Cue Dick Van Dyke in soot-stained chimney-sweep clobber:
"Yeah, I know, mate, but it's 'sposed to be like that: Neo-Realist, innit. 'E's the bollocks, mate; the real deal, the Biz. The doggy's knackers. It's working-class poetry...stories from the street...'e's just tellin' it like it is, 'e is...y'know, 'ow it is on the streets: 'ow people...real people...not poncey, posey, middle-class gits like you, you fuckin' Joe-90 lookalike...'ow they're livin' their lives; what they're doin' to get by...you got a fuckin' problem with that, eh? You jus' don' like it cause you're a pretentious twat, that's why. 'Cause it's ordinary and normal. An' you think you're above all that..."
Yeah, you're probably right: we're just too posh down here in the West Country. Or thick; I forget which. Maybe we can't relate to his dark and gritty tales of urban ragamuffins, dodgy scams and wasted afternoons at the bookies. Or perhaps it's his accent: truth be known, we don't actually understand what he's on about. People who talk like Reggie Yates are stoned to death on a regular basis down here. Well, why shouldn't we? They come down here with their fancy city ways, taking our jobs...Yeah, that must be what it is. His accent, I mean. Come on, none of my friends talk like that. They say things like: "Aw- reet?" and "Proper job..." and "Wos this Grime stuff, then? Wher' can you hear that to? Ain't playin' it in Cru'kern, then, is 'em?" while we sit on the back of a tractor-trailor cidered-up en route to a Wurzels/Yetties double-bill in a barn somewhere near Shepton Mallet.

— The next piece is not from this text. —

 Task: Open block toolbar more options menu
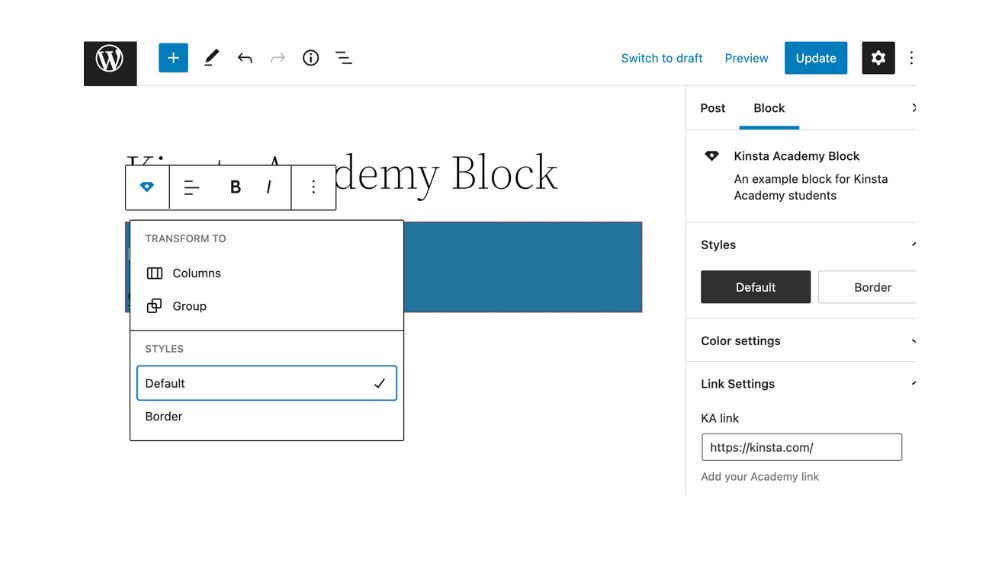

No, I don't like it because...because despite its apparent authenticity, its over-pushy, pumped-up realism, it still somehow fails to convince...it's like there's something essential missing from its centre; there's a hole; a gap; a spectral frequency...a feeling that's gone awol from its core, like an old LP digitally-remastered so that it now sounds wrong...in theory, there should now be more information, more bandwidth present, but somehow there's less and it just sounds off in some way that's hard to describe. Mike Skinner's music sounds like that to me: leaden and shouty, and as dead and dull as The Jam. He's trying too hard. Or not hard enough. It doesn't tranport me; it doesn't scare me or surprise me or make me laugh or take me from behind. I get nothing from it, nada, no excitement, and there's nothing I can do to get past that. It's 'Hersham Boys' with a GCSE in English.
No, that's condescending and unfair: 'Hersham Boys' is ace.